**How to complete this task:**
Repeat exactly the lines that begin at the one containing "This screenshot has height=784, width=1564." and end at the final line of the records; include no pictures and nothing else.

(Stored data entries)
[Start of section]

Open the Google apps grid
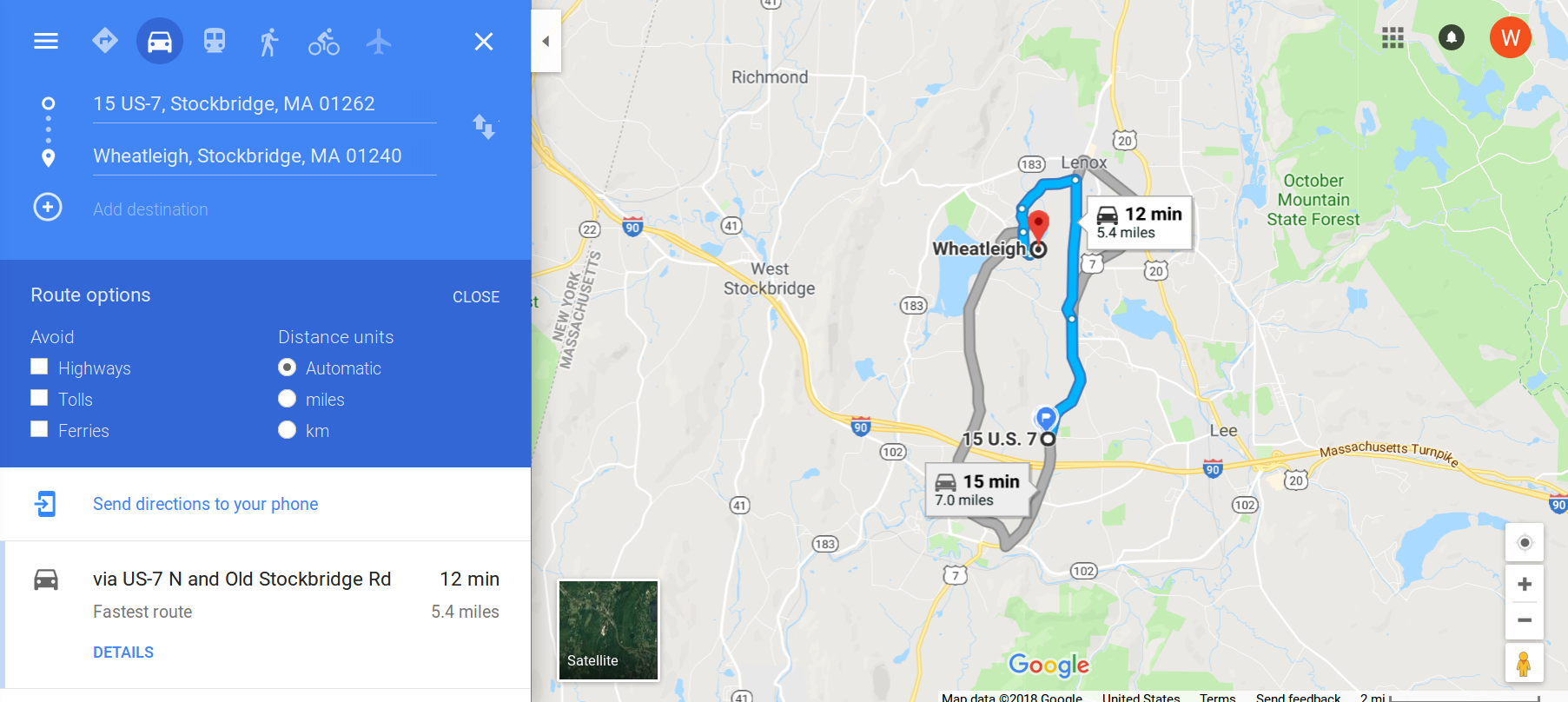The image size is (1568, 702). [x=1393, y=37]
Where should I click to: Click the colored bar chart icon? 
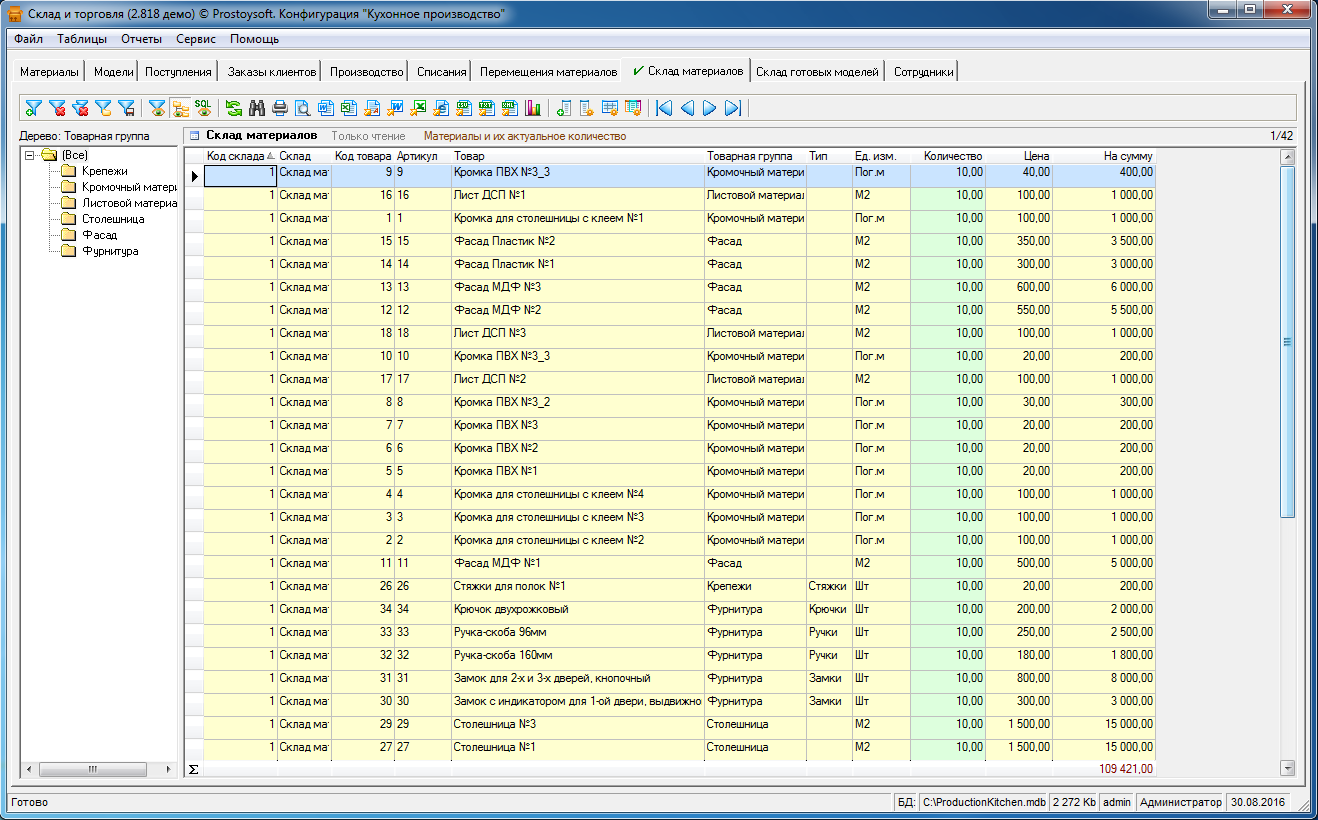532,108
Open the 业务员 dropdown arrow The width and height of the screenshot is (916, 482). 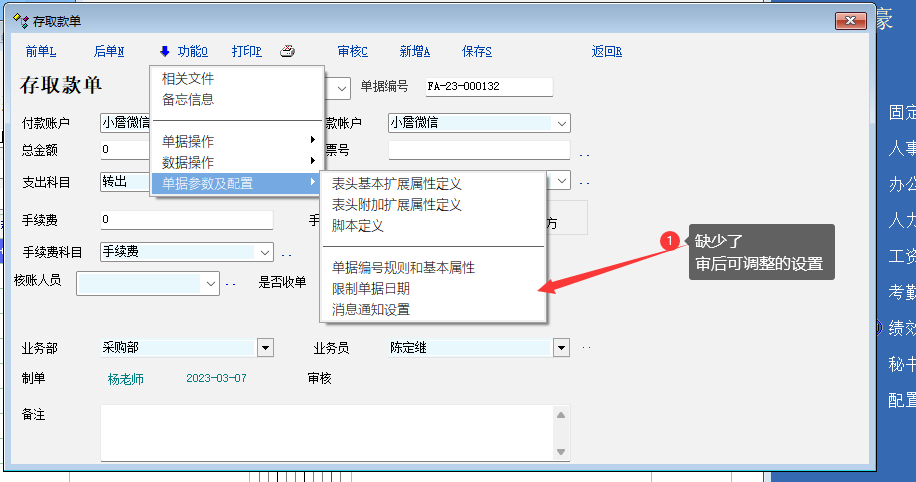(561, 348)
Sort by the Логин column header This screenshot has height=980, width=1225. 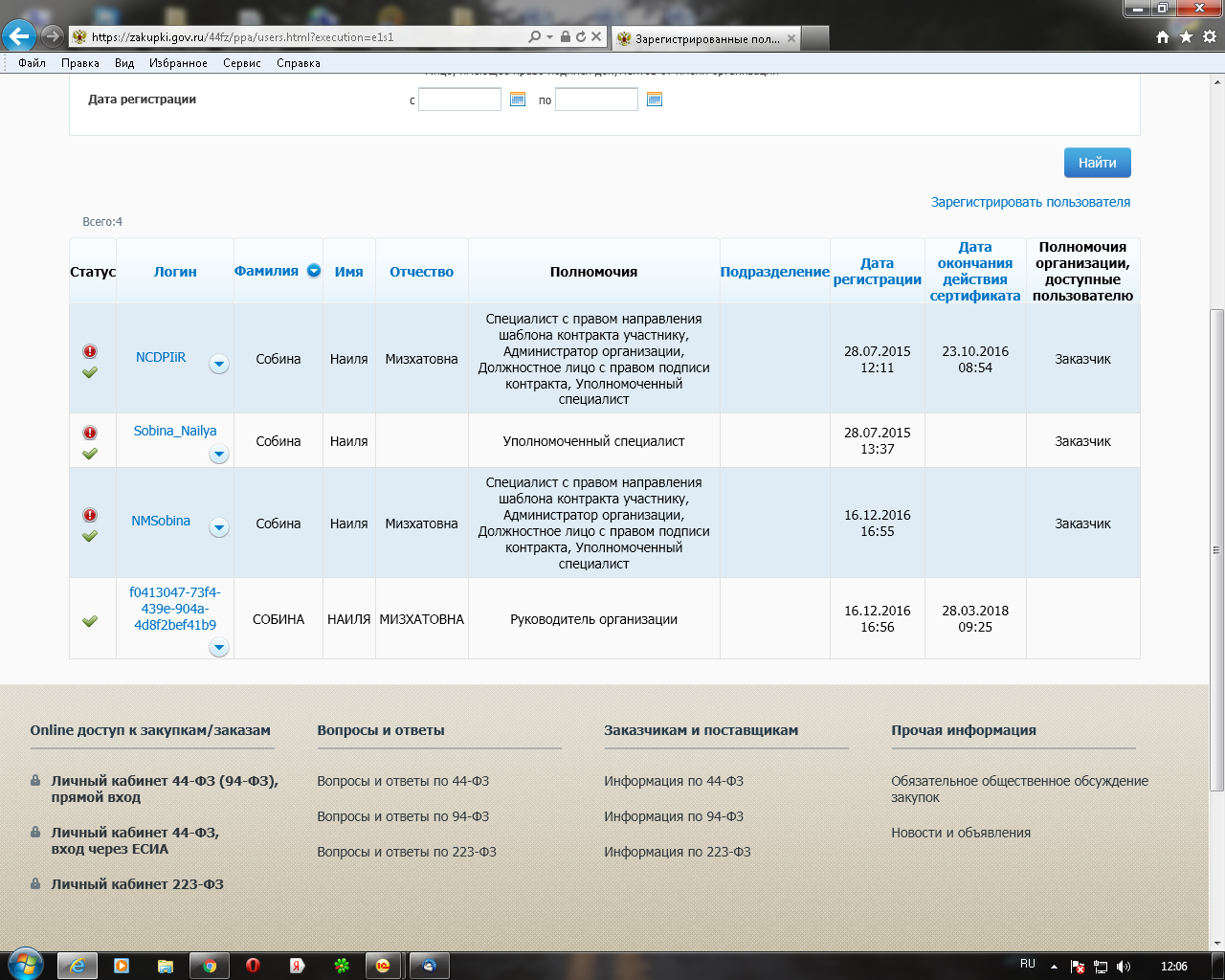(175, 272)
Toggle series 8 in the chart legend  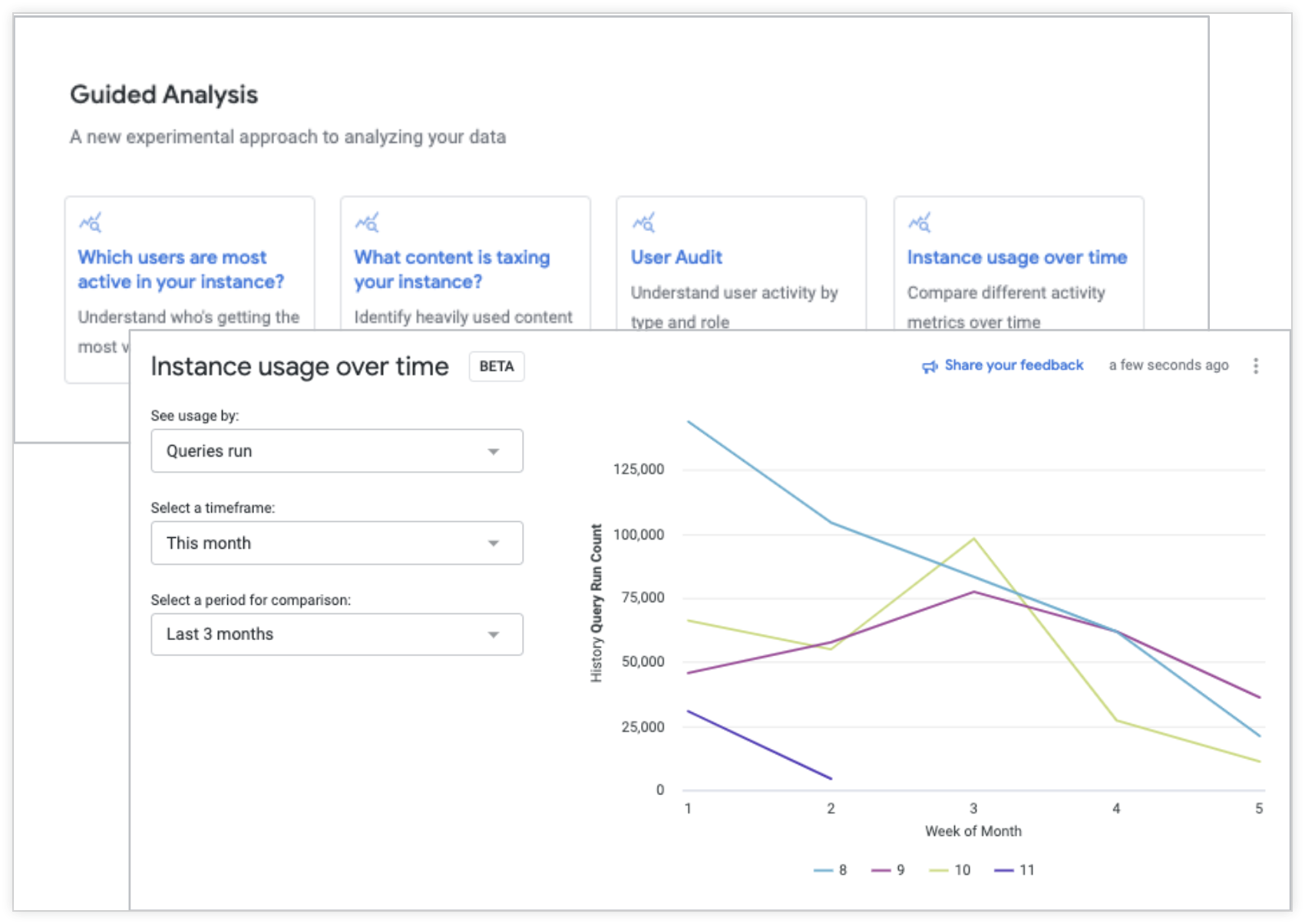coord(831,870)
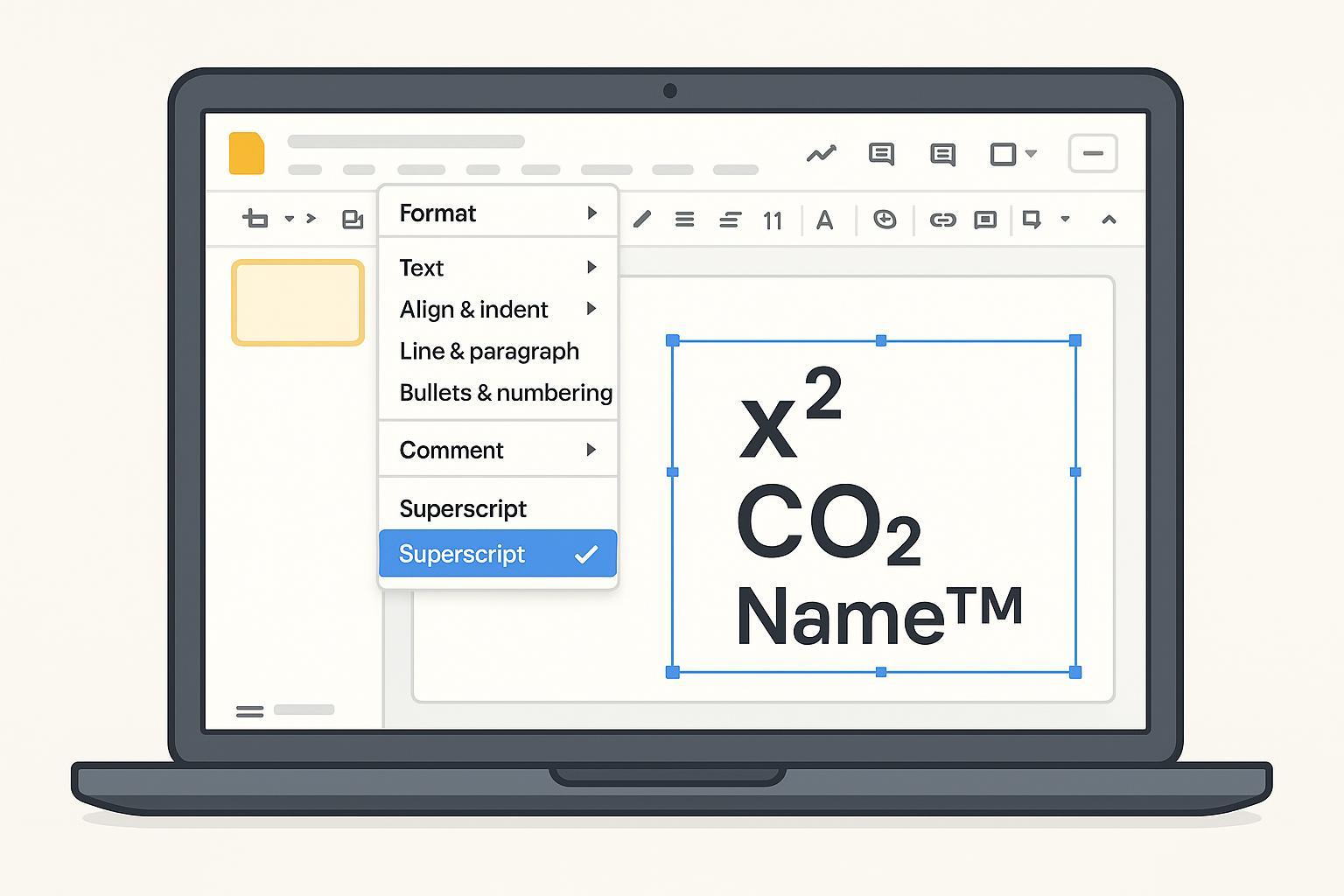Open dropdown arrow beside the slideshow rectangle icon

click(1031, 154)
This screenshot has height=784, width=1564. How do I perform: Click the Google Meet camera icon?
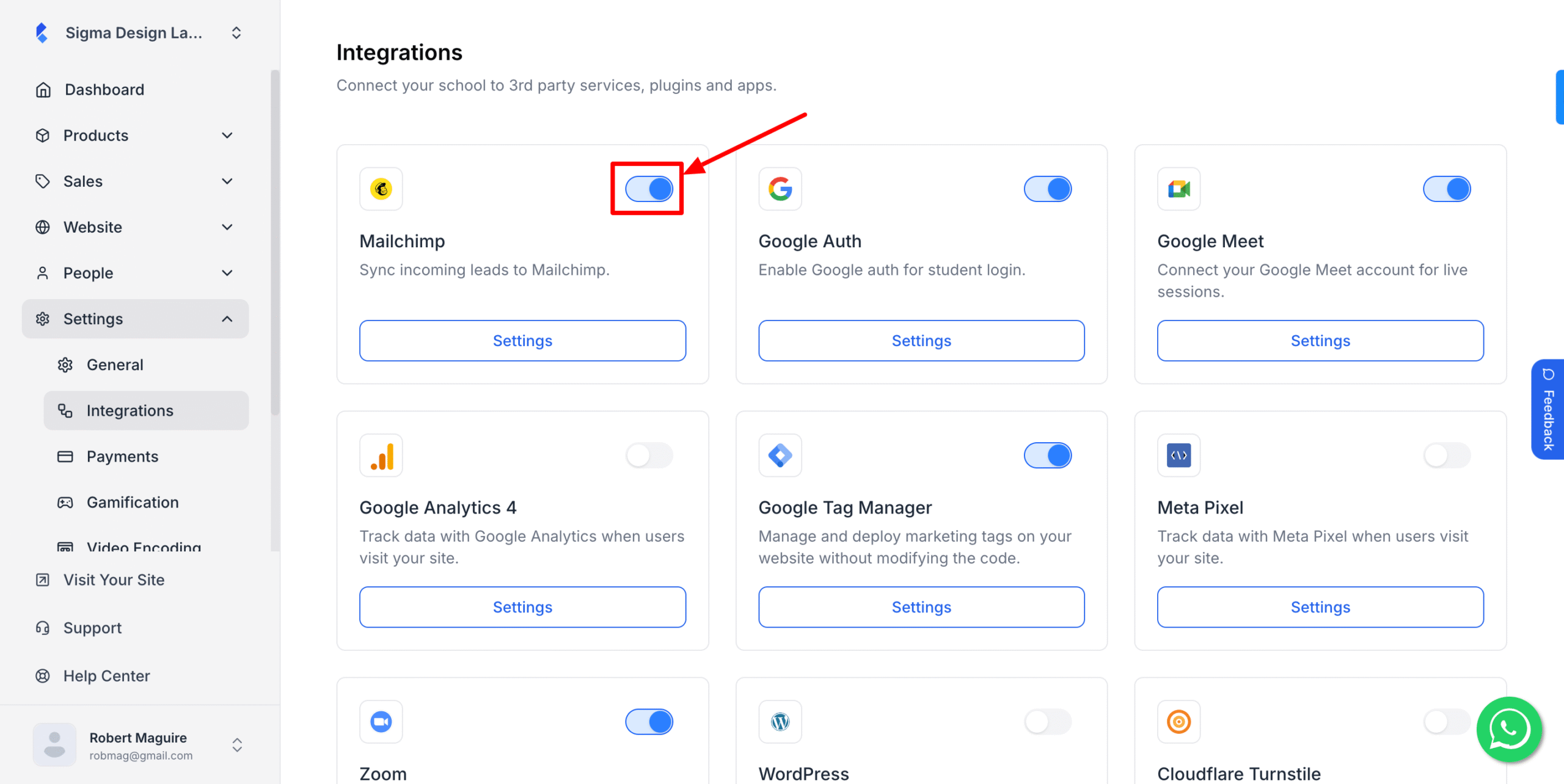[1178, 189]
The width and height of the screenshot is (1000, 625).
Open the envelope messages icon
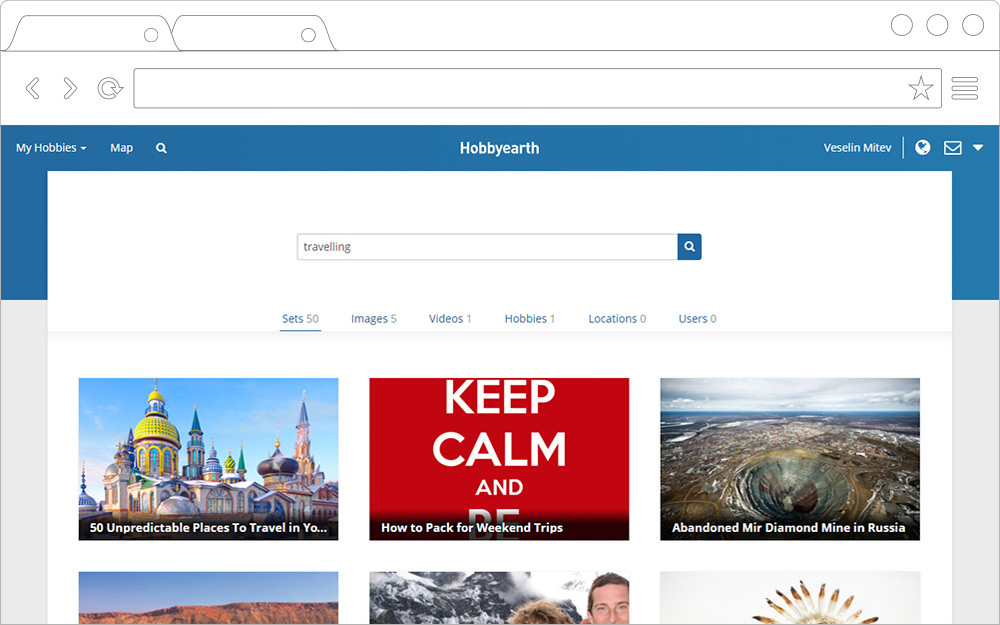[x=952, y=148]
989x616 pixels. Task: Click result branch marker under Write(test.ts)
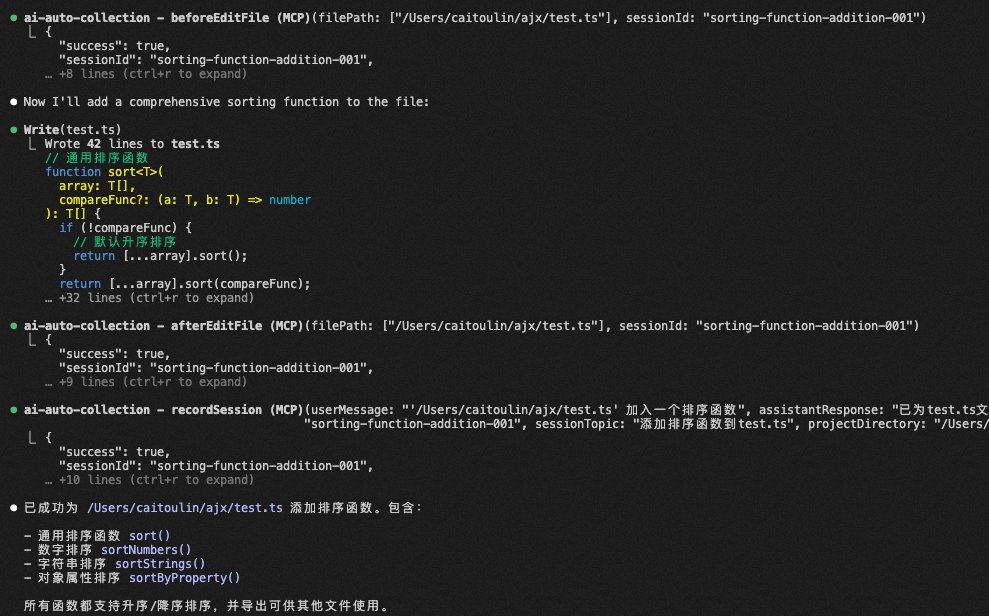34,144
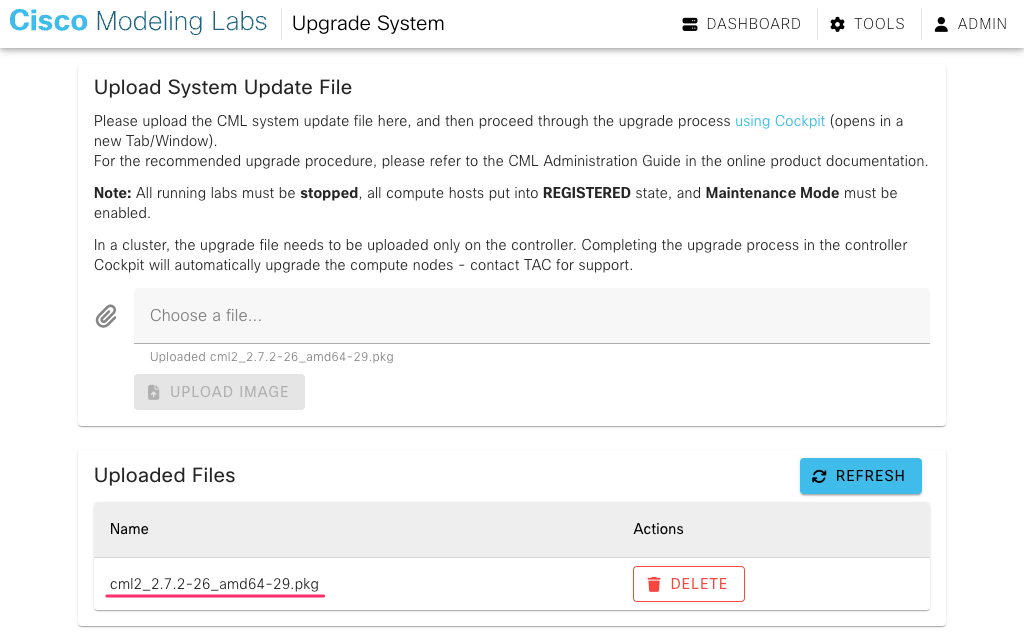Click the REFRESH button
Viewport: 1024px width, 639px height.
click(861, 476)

[End of section]

**Solution below:**
This screenshot has height=784, width=1564. How do I perform: Click the Google Meet camera icon?
[1178, 189]
The width and height of the screenshot is (1000, 625).
Open the envelope messages icon
[x=952, y=148]
989x616 pixels. Task: Click result branch marker under Write(test.ts)
34,144
Click the REFRESH button
Viewport: 1024px width, 639px height.
click(861, 476)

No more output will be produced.